German invasion of Poland, September 1st, 1939
"At 4:45 a.m., some 1.5 million German troops invade Poland all along its 1,750-mile border with German-controlled territory. Simultaneously, the German Luftwaffe bombed Polish airfields, and German warships and U-boats attacked Polish naval forces in the Baltic Sea. Nazi leader Adolf Hitler claimed the massive invasion was a defensive action, but Britain and France were not convinced. On September 3, they declared war on Germany, initiating World War II.
To Hitler, the conquest of Poland would bring Lebensraum, or ‘living space,’ for the German people. According to his plan, the ‘racially superior’ Germans would colonize the territory and the native Slavs would be enslaved. German expansion had begun in 1938 with the annexation of Austria and then continued with the occupation of the Sudetenland and then all of Czechoslovakia in 1939. Both had been accomplished without igniting hostilities with the major powers, and Hitler hoped that his invasion of Poland would likewise be tolerated.

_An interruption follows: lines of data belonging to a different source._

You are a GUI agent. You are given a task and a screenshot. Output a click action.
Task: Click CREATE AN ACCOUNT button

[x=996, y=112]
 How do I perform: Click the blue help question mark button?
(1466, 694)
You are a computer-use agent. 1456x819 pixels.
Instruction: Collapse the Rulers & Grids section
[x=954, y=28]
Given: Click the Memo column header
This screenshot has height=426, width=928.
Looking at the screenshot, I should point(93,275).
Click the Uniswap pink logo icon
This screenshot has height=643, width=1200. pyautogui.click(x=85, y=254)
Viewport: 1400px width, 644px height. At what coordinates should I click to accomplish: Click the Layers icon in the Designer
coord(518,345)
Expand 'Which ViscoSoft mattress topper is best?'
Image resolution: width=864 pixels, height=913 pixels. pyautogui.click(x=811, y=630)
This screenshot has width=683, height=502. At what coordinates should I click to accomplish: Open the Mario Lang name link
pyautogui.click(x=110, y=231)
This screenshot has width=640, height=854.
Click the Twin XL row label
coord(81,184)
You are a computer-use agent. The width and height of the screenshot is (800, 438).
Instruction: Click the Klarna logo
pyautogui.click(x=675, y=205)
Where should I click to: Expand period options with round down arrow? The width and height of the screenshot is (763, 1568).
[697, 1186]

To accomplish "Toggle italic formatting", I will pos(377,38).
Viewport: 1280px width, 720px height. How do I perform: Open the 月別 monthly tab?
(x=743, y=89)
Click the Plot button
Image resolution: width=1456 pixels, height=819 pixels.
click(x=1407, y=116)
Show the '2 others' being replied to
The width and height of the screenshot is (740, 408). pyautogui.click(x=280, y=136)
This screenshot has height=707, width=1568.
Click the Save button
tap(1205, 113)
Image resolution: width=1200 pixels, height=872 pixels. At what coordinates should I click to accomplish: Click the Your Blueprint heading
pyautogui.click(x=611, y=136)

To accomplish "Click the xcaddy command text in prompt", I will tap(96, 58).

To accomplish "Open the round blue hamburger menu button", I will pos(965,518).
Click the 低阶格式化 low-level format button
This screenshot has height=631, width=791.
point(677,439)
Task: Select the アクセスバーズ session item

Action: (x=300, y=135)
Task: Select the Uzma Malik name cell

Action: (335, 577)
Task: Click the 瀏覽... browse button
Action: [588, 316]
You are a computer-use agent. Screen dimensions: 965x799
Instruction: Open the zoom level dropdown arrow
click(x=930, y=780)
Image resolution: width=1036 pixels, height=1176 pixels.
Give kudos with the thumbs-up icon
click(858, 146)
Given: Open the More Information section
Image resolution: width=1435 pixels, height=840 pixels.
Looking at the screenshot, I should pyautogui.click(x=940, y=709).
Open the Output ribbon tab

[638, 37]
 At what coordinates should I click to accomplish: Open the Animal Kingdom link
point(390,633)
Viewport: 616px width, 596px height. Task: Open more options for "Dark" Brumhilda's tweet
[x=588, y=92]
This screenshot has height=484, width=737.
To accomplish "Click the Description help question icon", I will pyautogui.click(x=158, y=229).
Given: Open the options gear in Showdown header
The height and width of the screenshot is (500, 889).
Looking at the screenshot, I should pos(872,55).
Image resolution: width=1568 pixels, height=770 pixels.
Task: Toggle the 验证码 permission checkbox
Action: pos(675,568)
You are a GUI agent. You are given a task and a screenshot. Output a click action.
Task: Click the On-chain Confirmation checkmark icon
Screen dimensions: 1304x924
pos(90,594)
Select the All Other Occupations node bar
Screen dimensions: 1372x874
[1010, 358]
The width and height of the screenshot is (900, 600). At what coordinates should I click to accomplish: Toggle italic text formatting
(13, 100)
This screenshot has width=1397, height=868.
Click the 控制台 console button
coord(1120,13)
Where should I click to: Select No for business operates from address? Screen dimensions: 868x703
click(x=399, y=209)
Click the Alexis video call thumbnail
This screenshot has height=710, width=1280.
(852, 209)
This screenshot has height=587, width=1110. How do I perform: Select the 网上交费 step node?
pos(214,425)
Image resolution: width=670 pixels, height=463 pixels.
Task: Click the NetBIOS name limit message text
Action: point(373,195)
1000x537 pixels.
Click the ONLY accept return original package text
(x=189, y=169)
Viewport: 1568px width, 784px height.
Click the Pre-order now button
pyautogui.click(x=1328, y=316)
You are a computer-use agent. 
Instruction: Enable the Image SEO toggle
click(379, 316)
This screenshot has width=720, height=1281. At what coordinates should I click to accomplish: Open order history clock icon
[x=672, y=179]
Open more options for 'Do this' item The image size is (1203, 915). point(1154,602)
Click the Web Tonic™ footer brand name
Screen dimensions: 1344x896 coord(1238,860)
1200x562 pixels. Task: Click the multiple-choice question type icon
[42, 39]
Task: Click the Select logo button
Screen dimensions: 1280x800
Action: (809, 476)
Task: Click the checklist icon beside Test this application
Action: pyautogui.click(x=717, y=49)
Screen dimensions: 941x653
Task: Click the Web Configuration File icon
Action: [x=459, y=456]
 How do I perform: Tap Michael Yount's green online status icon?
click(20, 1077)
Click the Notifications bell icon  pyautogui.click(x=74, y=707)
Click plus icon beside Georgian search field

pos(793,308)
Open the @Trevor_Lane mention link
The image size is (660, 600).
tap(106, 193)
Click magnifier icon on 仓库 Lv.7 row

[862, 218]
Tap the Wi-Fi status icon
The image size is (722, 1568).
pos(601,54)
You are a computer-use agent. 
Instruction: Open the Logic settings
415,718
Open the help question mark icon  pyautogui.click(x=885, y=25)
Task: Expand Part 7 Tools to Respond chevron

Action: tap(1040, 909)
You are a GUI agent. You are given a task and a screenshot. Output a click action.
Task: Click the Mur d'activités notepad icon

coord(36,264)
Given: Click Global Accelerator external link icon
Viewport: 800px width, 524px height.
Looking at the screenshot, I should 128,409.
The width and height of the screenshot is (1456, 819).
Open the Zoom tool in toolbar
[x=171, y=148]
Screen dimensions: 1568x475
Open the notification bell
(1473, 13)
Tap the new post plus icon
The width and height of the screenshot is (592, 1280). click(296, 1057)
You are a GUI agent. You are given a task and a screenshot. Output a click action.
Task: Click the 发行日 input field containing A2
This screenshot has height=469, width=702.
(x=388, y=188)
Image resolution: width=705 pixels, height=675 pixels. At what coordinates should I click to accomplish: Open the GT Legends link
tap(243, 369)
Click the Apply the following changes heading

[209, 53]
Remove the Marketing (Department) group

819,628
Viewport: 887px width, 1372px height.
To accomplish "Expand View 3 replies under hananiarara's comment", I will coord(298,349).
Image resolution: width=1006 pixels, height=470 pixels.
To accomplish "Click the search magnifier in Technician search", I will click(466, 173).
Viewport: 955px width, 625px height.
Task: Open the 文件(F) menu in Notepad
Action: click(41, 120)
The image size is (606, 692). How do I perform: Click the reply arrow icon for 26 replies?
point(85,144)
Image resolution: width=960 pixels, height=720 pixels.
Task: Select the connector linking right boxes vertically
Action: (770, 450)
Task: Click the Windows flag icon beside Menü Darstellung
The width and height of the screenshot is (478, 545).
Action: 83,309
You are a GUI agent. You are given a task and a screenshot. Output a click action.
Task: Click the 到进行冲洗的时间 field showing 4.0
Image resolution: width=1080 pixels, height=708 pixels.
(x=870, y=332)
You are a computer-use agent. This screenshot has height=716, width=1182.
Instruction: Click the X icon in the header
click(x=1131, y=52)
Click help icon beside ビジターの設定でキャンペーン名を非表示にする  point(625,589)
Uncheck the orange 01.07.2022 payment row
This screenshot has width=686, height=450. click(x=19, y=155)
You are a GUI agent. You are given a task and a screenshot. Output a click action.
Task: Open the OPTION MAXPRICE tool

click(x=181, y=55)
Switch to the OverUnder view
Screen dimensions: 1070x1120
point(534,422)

To neutralize the possibility that the USSR would come to Poland’s aid, Germany signed a nonaggression pact with the Soviet Union on August 23, 1939. In a secret clause of the agreement, the ideological enemies agreed to divide Poland between them. Hitler gave orders for the Poland invasion to begin on August 26, but on August 25 he delayed the attack when he learned that Britain had signed a new treaty with Poland, promising military support should it be attacked. To forestall a British intervention, Hitler turned to propaganda and misinformation, alleging persecution of German-speakers in eastern Poland. Fearing imminent attack, Poland began to call up its troops, but Britain and France persuaded Poland to postpone general mobilization until August 31 in a last ditch effort to dissuade Germany from war.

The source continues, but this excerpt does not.